Collected data:
------------------------------------
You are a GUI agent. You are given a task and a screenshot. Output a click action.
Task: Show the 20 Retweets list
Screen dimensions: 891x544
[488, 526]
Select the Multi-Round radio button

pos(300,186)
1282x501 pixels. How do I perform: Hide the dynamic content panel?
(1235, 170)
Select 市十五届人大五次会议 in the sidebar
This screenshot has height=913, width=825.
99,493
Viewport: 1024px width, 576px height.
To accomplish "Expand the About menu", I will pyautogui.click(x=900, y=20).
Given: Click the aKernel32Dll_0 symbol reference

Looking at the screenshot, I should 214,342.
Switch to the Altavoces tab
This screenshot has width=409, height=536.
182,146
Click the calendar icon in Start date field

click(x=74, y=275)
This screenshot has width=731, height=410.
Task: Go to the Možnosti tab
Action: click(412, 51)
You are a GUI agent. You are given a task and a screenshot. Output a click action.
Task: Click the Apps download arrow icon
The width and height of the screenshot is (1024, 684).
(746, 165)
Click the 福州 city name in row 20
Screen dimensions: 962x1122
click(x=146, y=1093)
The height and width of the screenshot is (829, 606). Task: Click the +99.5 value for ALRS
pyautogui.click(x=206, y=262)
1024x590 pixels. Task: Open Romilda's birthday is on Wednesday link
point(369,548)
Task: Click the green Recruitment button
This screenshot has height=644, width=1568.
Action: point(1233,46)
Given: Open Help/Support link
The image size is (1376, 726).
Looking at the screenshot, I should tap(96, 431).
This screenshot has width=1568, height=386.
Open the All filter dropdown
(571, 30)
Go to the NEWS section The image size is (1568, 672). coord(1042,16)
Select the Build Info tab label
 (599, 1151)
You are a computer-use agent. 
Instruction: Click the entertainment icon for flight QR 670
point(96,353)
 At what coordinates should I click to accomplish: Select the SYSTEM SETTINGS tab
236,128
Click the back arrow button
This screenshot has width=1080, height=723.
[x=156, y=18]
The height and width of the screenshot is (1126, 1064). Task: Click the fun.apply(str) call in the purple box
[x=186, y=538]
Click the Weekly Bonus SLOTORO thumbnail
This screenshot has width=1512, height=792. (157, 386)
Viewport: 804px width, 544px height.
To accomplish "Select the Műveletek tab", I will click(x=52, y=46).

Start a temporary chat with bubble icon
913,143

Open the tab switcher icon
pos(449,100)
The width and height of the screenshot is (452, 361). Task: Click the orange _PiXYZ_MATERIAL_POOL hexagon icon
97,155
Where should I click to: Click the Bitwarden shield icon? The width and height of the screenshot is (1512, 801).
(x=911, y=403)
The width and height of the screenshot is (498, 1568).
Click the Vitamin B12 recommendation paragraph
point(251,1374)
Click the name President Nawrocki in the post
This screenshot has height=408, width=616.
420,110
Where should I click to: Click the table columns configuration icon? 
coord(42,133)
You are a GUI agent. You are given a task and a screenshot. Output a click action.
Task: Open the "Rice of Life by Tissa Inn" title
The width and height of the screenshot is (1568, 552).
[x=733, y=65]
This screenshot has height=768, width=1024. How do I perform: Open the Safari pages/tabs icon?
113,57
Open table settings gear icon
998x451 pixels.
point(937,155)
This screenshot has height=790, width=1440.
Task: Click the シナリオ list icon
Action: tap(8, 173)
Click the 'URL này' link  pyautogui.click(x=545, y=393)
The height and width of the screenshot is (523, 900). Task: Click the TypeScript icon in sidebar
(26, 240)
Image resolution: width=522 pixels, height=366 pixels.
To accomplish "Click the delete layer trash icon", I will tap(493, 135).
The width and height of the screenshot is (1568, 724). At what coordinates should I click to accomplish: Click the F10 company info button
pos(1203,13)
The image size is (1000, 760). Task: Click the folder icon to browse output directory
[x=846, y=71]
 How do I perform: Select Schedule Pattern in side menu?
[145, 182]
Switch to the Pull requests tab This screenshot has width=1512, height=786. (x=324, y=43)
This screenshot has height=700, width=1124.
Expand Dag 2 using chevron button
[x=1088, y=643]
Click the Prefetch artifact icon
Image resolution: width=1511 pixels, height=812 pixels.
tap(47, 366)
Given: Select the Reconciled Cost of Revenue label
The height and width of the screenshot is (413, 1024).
------------------------------------
Goal of the exercise:
In the data above, which lines have "will"? Report each of them.

Response below:
To accomplish "Expand the About menu", I will pyautogui.click(x=900, y=20).
To accomplish "Select the Műveletek tab", I will click(x=52, y=46).
To accomplish "Click the delete layer trash icon", I will tap(493, 135).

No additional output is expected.